The last 12 months have seen the two iconic business leaders depart in their approach to the current wave of disruption sweeping over their respective industries of entertainment and advertising. Murdoch’s decision last December to accept Disney’s initial bid for the majority of its 21stcentury assets was a recognition by the media mogul that his empire can no longer compete in the middle ground between the two prevailing digital content models of subscription services or ad-supported video. 21stCentury Fox lacks both the infrastructure to control its distribution business and billing relationships to monetise its audience. Acquiring the reminder of Sky will increase this significantly but will not allow Fox to compete internationally. Instead, it will allow the Fox acquirer access to high-margin revenues accruing from a sunset business with a dwindling audience (pay-TV subscriptions declined 4% in the UK in Q1 2018 alone according to MIDiA Research consumer data.)
Sorrell on the other hand seems confident in his ability to reutilise a strategy that worked exceptionally well in the three decades preceding this current one. Recently, while still at WPP, Sorrell was quick to point out the dangers of over-reliance upon the two dominant digital ad distributors of Alphabet and Facebook, yet he struggled to provide alternatives to working with those two advertising hegemons.

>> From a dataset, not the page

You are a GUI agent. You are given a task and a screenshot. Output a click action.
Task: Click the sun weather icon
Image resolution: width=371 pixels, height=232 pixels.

With WPPs share price down by a third in the last year, the pre-digital model of the advertising middleman is clearly being squeezed out—a $352 million bet on a Dutch digital production company seems like a recognition that the 1980’s template needs updating. However, the over-reliance upon two key ad platforms remains and makes an ad-centric business combination vulnerable to the whims of the tech majors.
2018 is proving to be a defining year for incumbent media business strategists, with the outcome having significant ramifications for the overall direction of media.